Лопес начал писать о нем в The Los Angeles Times. Эйерсу стали присылать инструменты. Скоро у него уже было жилье, и с ним работали психиатры. Стив написал о скрипаче книгу, по которой сняли фильм. Лопеса в нем играл Роберт Дауни-младший.
«Газетная индустрия почти испустила дух, — говорил Стив в интервью журналу Philadelphia в 2008 году. — Но страсть Натаниэля к музыке заново разожгла во мне интерес к тому, чем я зарабатываю на жизнь. Я бы не назвал это искусством, но я люблю это делать. Я бы совсем потерялся без этого».
«Функция Блэка» в чистом виде — защита потерянного человека, провалившегося между пружин мира, — способна не только возрождать интерес к ремеслу: многих она в него и приводит.
Но что если ты функцию выполняешь, а мир тебя игнорирует? Допустим, история Лопеса и Эйерса вполне возможна и у нас: сердобольные люди в России многочисленны. А вот дело, к примеру, «Газета „Ведомости“ против Российской Федерации» с таким исходом, как у аналогичного американского процесса, — это из области фантастики.
В Киеве мне довелось собирать редакцию для сайта Forbes.ua. Молодой парень из Кировограда по имени Саша Акименко сколотил в ней отдел расследований. Ребята, работавшие с Сашей, каждую неделю раскапывали коррупционный скандал, который в какой-нибудь более европейской стране привел бы к отставкам и судебным процессам. Мы выпускали текст, иногда он собирал огромную аудиторию, как, например, расследование Акименко и Севгиль Мусаевой о невесть откуда взявшемся газовом богаче Сергее Курченко. И — ничего не происходило. Никакие головы не катились с плеч, никого даже не увольняли.

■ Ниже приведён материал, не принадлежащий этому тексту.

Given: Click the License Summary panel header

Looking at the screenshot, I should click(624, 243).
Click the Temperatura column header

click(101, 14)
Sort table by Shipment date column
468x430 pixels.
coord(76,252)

— Ну и зачем мы это делаем? — спрашивали меня в тоске расследователи. — Какой смысл?
Я утешал их воспоминаниями конца 80-х — начала 90-х. Когда рушился советский режим, всплыло много ранее написанного. Иной раз даже в стол. Всякий, кто интересуется, как удалось придушить советский коммунизм как минимум на 20 лет, должен раздобыть подшивку журнала «Огонек» под редакцией Виталия Коротича. Или «Московских новостей» Егора Яковлева. Изданный наконец на родине автора «Архипелаг ГУЛАГ» тоже ведь — журналистика: многотомное расследование, которое нельзя было напечатать сериалом ни в какой газете.
Допустим, у нас никто из героев тех важных текстов не понес наказания за давностью лет, — но саму идею советского коммунизма та волна публикаций если не убила, то придушила лет на 20. В нашем деле, особенно когда живешь в стране, где власть и народ связывают слишком тонкие нити, бессмысленно ждать мгновенного эффекта. Хоронить систему — дело долгое и трудное. Гроб, в крышку которого мы забиваем гвозди, — многокилометровая штуковина, и гвоздей нужны тонны. Возможно, закапывать его будут и не при нашей жизни (этого, впрочем, я 26-летнему Акименко старался не говорить).